This story first appeared in the SERC quarterly Newsletter Fall 2006
Catching some rays in Greece with SERC Research Associate Maria Tzortziou is no day at the beach. This summer, Tzortziou spent the better part of July on the roof of the Physics Department of the Aristotle University of Thessaloniki analyzing solar radiation.
She was participating in a multi-national research effort by NASA and the University to learn how aerosols and trace gases modulate ultraviolet (UV) radiation from the sun, and providing ground measurements of ozone, trace gases and aerosol columns to compare with and validate satellite readings.

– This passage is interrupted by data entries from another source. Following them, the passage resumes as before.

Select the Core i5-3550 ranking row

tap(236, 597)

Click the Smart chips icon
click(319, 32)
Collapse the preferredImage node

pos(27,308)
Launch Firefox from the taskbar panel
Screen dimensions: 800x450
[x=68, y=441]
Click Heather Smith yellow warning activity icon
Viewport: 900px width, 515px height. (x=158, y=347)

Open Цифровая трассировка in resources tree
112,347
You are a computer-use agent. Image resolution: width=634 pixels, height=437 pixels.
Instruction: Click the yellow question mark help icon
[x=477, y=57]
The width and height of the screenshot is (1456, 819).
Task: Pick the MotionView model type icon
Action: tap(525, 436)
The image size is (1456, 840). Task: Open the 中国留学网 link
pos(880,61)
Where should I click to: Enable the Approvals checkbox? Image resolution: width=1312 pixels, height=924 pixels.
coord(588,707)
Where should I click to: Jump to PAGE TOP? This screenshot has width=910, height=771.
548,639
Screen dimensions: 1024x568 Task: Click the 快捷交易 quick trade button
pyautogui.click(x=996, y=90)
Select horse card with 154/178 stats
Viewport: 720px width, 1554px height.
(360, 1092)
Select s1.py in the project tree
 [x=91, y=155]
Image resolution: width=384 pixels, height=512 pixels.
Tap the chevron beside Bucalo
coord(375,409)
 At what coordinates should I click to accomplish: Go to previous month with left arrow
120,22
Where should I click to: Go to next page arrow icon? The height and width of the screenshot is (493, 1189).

Ozone and aerosols such as smog and soot from pollution absorb and scatter UV rays and can reduce UV-radiation reaching the Earth. Estimates suggest that sulfate aerosols (primarily from burning fossil fuels) have decreased surface UV-B irradiances by five to 18 percent in some heavily industrialized regions of the northern hemisphere. However, not all aerosols scatter and absorb UV in the same way. While scattering by aerosols always decreases the total amount of surface UV irradiance, it can actually increase the UV exposure on non-horizontal surfaces, such as your face.
The summer field research is part of a larger effort called the SCOUT-03 program (Stratospheric-Climate Links with Emphasis on the Upper Troposphere and Lower Stratosphere) which aims to inform policy-makers about the connections between air chemistry, changes in ozone and UV radiation and climate impacts.